[MATERIALS PROVIDED]:
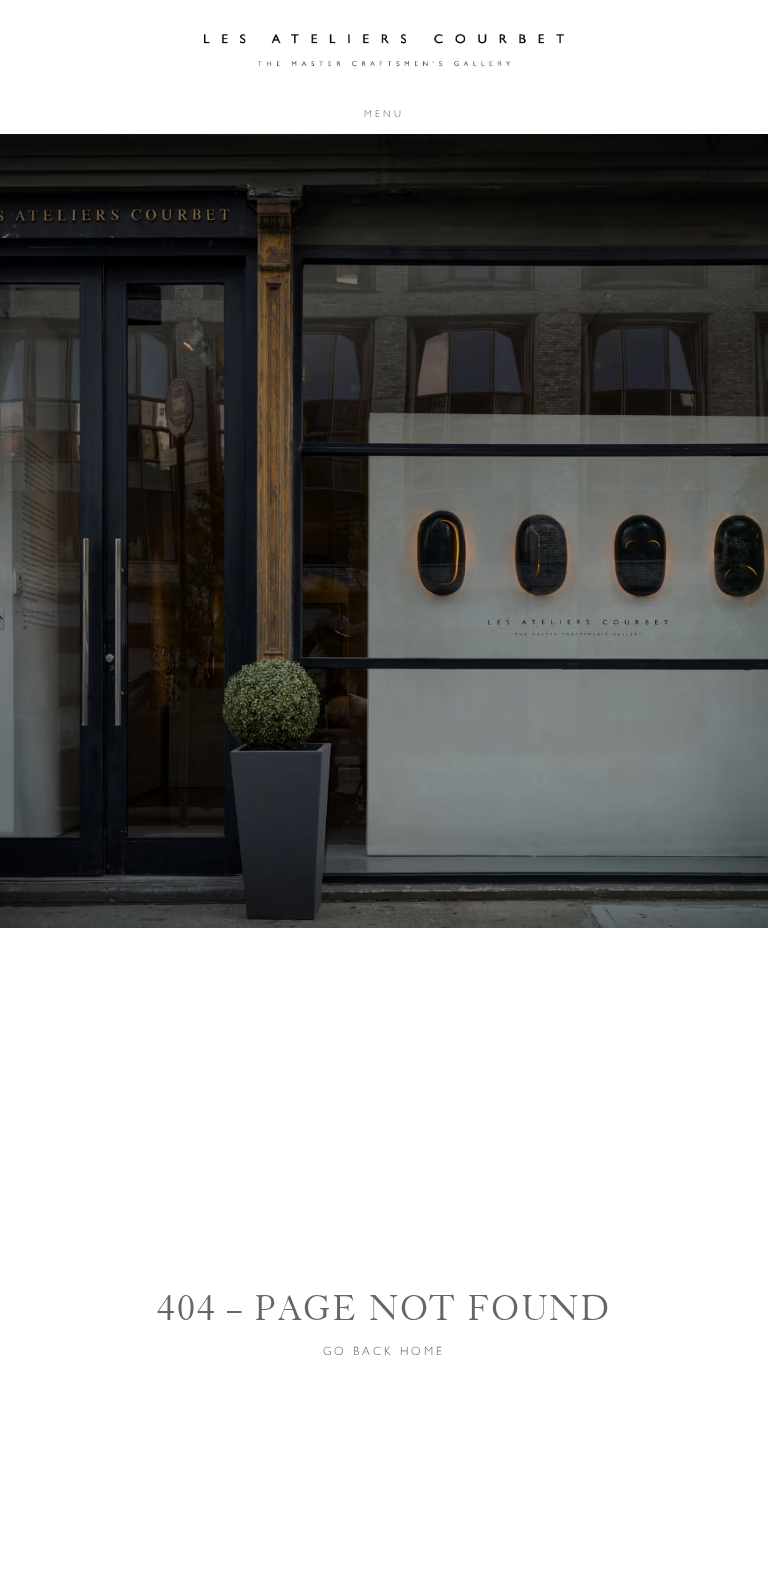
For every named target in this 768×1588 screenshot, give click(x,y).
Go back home (384, 1351)
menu (384, 113)
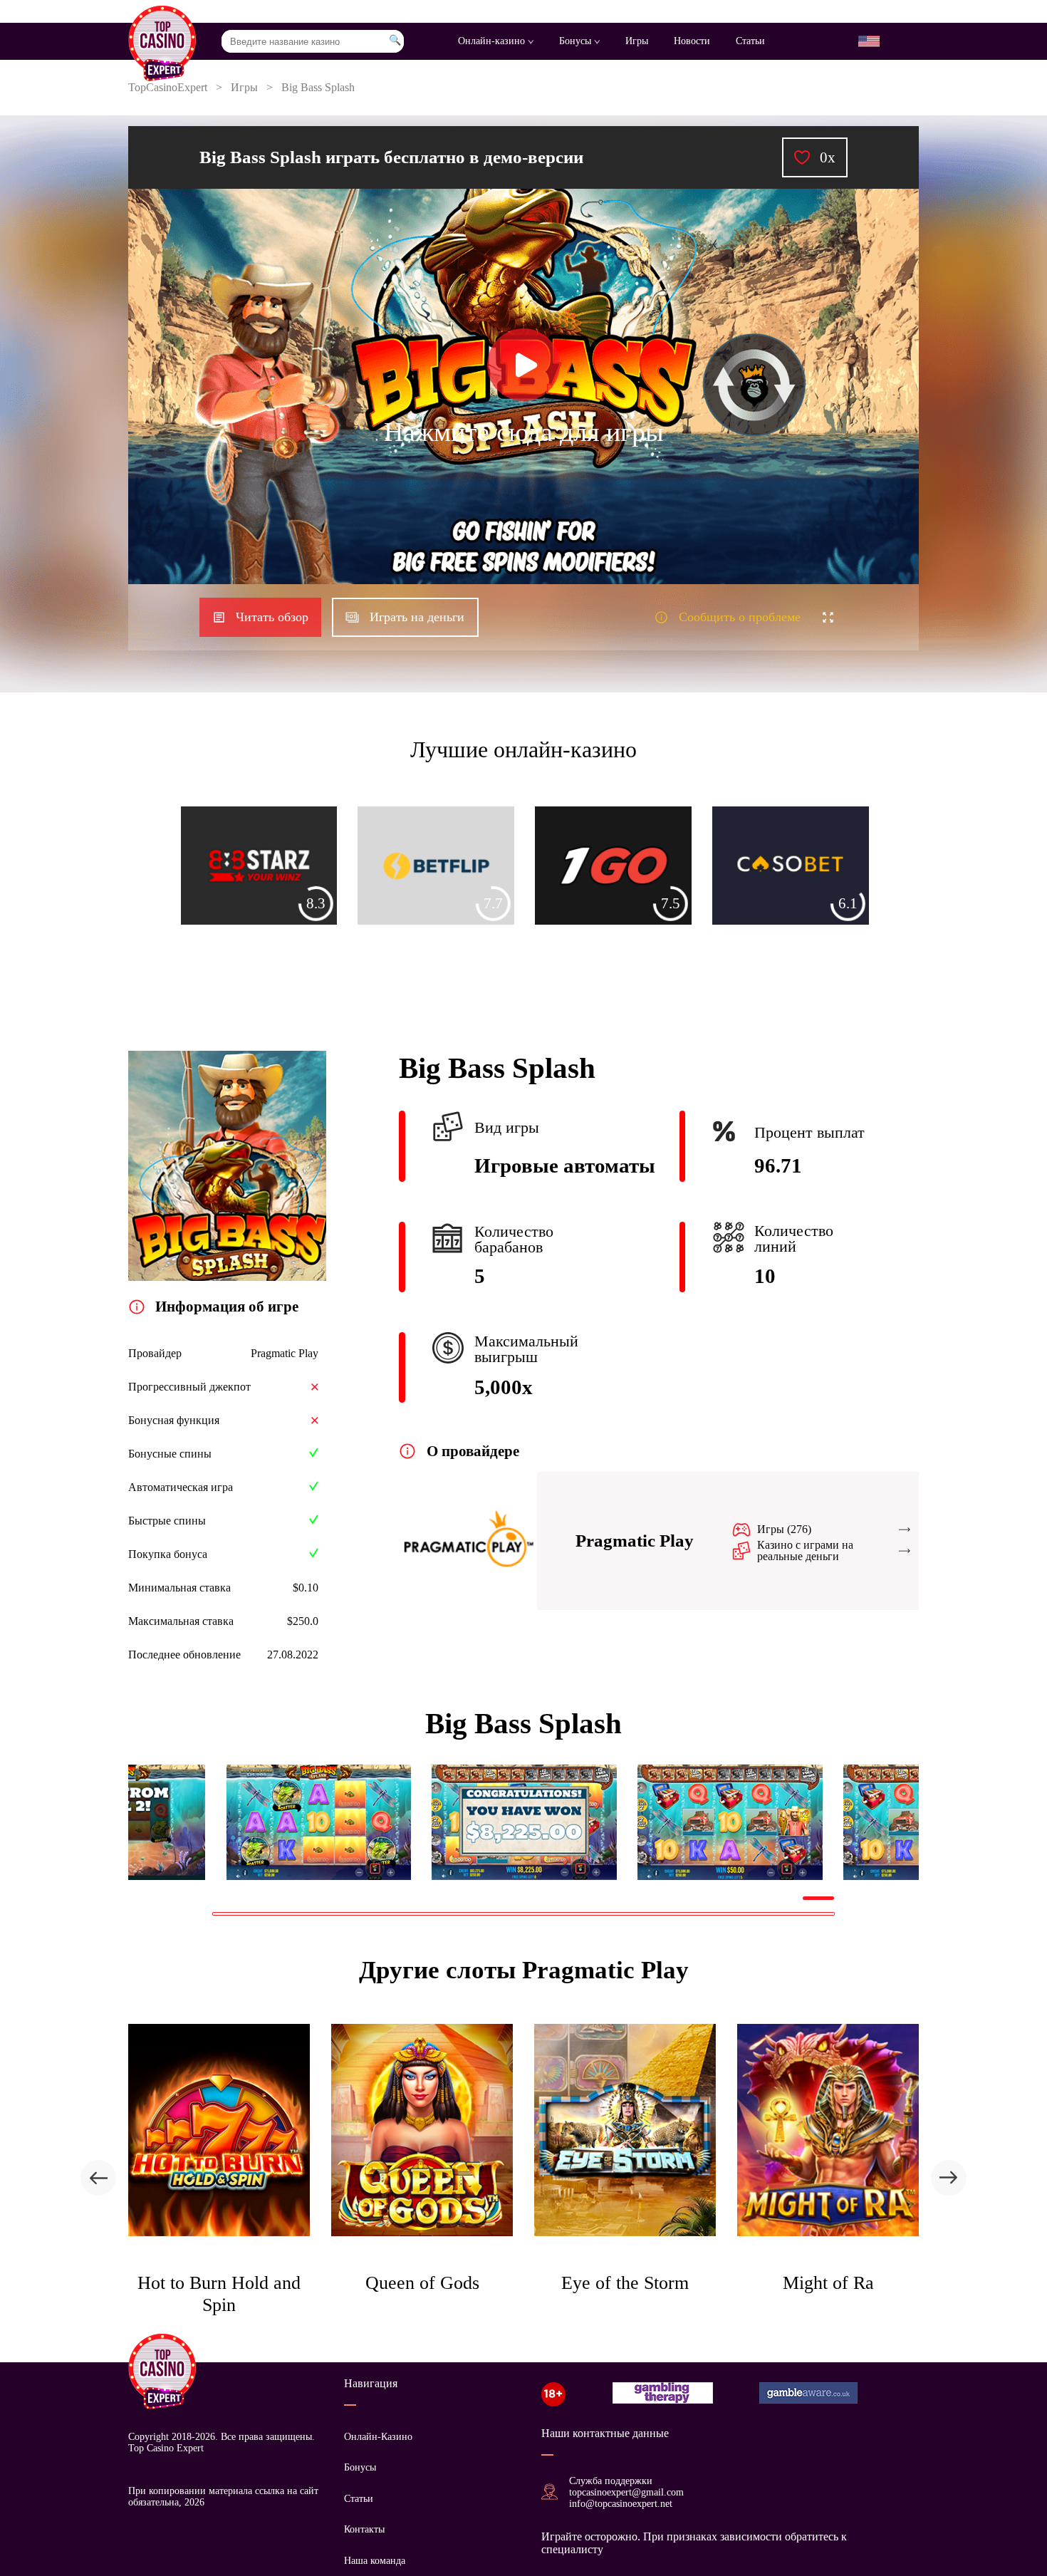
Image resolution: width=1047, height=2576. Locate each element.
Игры (636, 41)
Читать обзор (272, 617)
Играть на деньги (417, 617)
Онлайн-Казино (378, 2436)
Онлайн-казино (493, 41)
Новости (692, 41)
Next (845, 1822)
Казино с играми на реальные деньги (805, 1550)
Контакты (364, 2529)
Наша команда (374, 2560)
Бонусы (576, 41)
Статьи (750, 41)
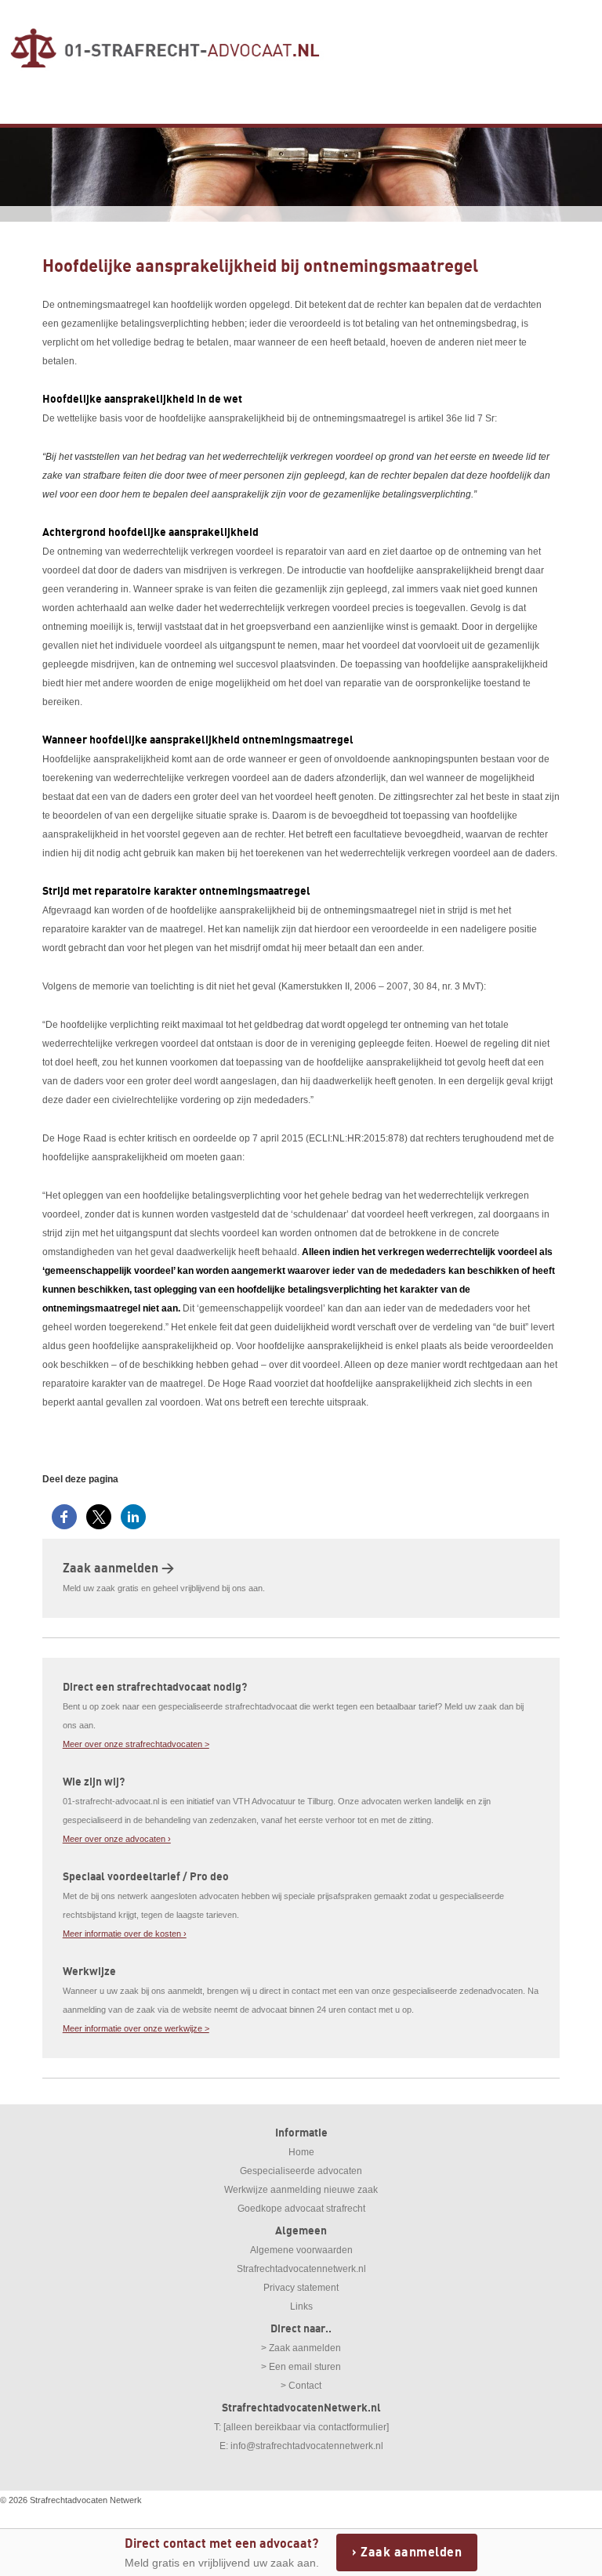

[TO DO]: Everything in the records that precede this task must be written out again exactly, except the pictures.

[EXERCISE OUTPUT]:
For every named target in this 768×1588 screenshot, give click(x,y).
Go back home (384, 1351)
menu (384, 113)
Image resolution: width=1047, height=2576. Locate each element.
Игры (636, 41)
Читать обзор (272, 617)
Играть на деньги (417, 617)
Онлайн-Казино (378, 2436)
Онлайн-казино (493, 41)
Новости (692, 41)
Next (845, 1822)
Казино с играми на реальные деньги (805, 1550)
Контакты (364, 2529)
Наша команда (374, 2560)
Бонусы (576, 41)
Статьи (750, 41)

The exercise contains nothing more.